▶ TEXT PASSAGE
>>>
Jump to content

Recommended Posts

Posted

I'm looking for doner kebabs in Bangkok like the ones that are all over Pattaya. I used to eat these things every other day when I was in Pattaya. My favorite place was the place at the corner of 2nd road and PhayaThai Road. I know these aren't exactly authentic, but I'm craving them. I went to Soi Arab (soi3) the other day during lunch time and there were none out, I thought there would be street stand everywhere. I was able to purchase a Kebab from one of the restaurants and it was good, it was more authentic, but I'm looking for one like the ones in Pattaya. Help me out. Time of day / day of week would be great too.

Posted

:whistling:

Sorry to hijack this topic, but has anyone been to the Shaharazad (not sure of the spelling) restaurant recently. It's on Soi 3 or Soi3-1 off Sukhumvit about 500 meters or so in from the road.

Last time I was there was at least 20 years ago.

Yes all the female staff wore headresses, and they served (still don't I'm told) NO ALCOHOL....I can see a lot of people are already tuning out in disgust....but they had the ABSOLUTE BEST Arabic/middle-eastern/and Indian Mulsim food in Bangkok I ever had in my life (and I worked 5 years in the Arabian Gulf and in Turkey for 2 years).

The owner was an Iranian (he left Iran to get away from Khomeni, if you must know) and there was a Muslim prayer room upstars...that's why NO ALCOHOL.

The last review I can find about it on the internet is from early 2010. That review mentions the Thai waitresses as being dressed in the Chador...but the reviewer mentions that he was never in the mideast and I'm not sure if he really knows the difference between the Chador and a headdress. (full head covering)

Actually I don't care what they look like or what they wear, I would be going there just for the food anyhow.

So, my question is: has anyone been there in the last year...and is the food still excellant?

(They used to do a roasted Lamb dish that still makes me drool just to think about it).

P.S. If you "don't like Arabs" avoid the place...there are far more Arabic customers than Thai or farang.

:blink:

  • 4 weeks later...
Posted

I saw a kebab stall outside panthip I thunk (can't remember for sure) but definitely outside one of the malls in the vicinity. Day time stall

Soi 3 is night time

Another place would be khaosarn road. But again only night time. (I think). Although there's a couple of small sit down restaurants in the little lane beside the police station. Perhaps they are also open during the day?

  • 3 months later...
Posted

They have one in the Food hall (down stairs) in The Mall, Bangkapi. From memory 30-40 baht for a kebab? Didn't have one but they had 2 gyros on the turn and smelt good enough.

Posted

:whistling:

Sorry to hijack this topic, but has anyone been to the Shaharazad (not sure of the spelling) restaurant recently. It's on Soi 3 or Soi3-1 off Sukhumvit about 500 meters or so in from the road.

Last time I was there was at least 20 years ago.

Yes all the female staff wore headresses, and they served (still don't I'm told) NO ALCOHOL....I can see a lot of people are already tuning out in disgust....but they had the ABSOLUTE BEST Arabic/middle-eastern/and Indian Mulsim food in Bangkok I ever had in my life (and I worked 5 years in the Arabian Gulf and in Turkey for 2 years).

The owner was an Iranian (he left Iran to get away from Khomeni, if you must know) and there was a Muslim prayer room upstars...that's why NO ALCOHOL.
<<<
▶ DATA EXCERPT
>>>
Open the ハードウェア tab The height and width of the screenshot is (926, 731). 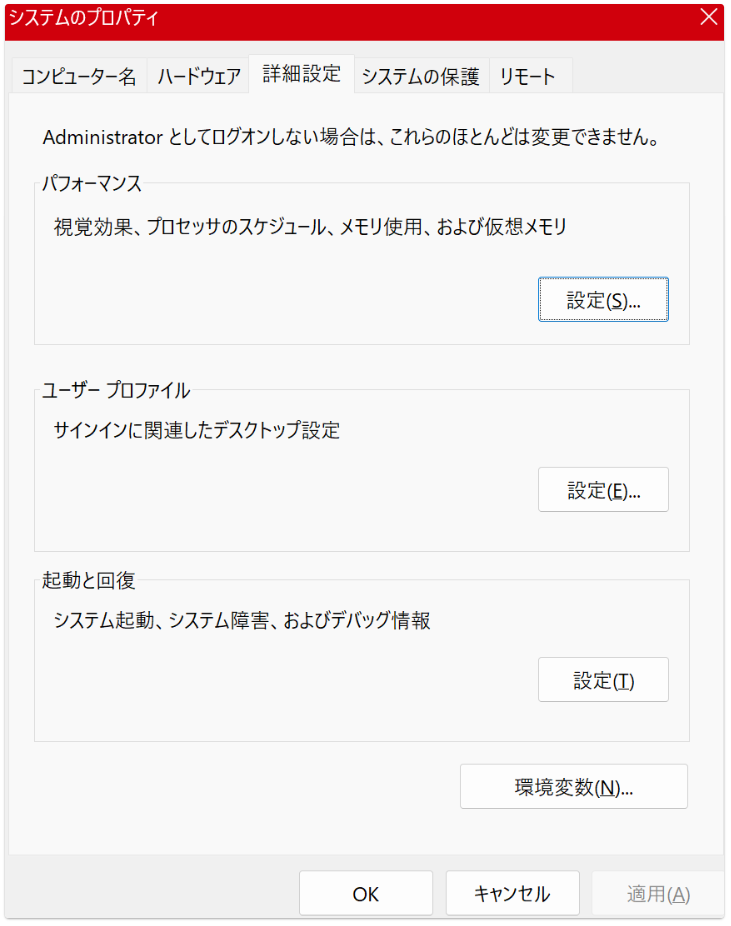[x=199, y=77]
<<<
▶ WRITTEN TASK 1
In the forum thread about kebabs in Bangkok, translate this sentence into Spanish: "I'm looking for doner kebabs in Bangkok like the ones that are all over Pattaya."
▶ WRITTEN TASK 2
From the forum thread about kebabs in Bangkok, write out the part that opens with the words "P.S. If you" and closes with "3 months later...".

▶ TASK RESPONSE 1
Estoy buscando kebabs döner en Bangkok como los que hay por todas partes en Pattaya.

▶ TASK RESPONSE 2
P.S. If you "don't like Arabs" avoid the place...there are far more Arabic customers than Thai or farang.

:blink:

  • 4 weeks later...
Posted

I saw a kebab stall outside panthip I thunk (can't remember for sure) but definitely outside one of the malls in the vicinity. Day time stall

Soi 3 is night time

Another place would be khaosarn road. But again only night time. (I think). Although there's a couple of small sit down restaurants in the little lane beside the police station. Perhaps they are also open during the day?

  • 3 months later...